> _GIVEN TASK_: From the data below, copy each line that contains the string "should". Case matters: a line qualifies only if the letters match in capitalization.

> _SOURCE MATERIAL_:
****

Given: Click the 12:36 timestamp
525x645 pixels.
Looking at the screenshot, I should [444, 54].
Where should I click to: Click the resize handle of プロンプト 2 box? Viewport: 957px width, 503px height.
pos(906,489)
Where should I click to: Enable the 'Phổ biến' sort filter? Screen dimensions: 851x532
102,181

****

> _RESULT FOR THIS TASK_:
Looking at the screenshot, I should [444, 54].
Where should I click to: Click the resize handle of プロンプト 2 box? Viewport: 957px width, 503px height.
Where should I click to: Enable the 'Phổ biến' sort filter? Screen dimensions: 851x532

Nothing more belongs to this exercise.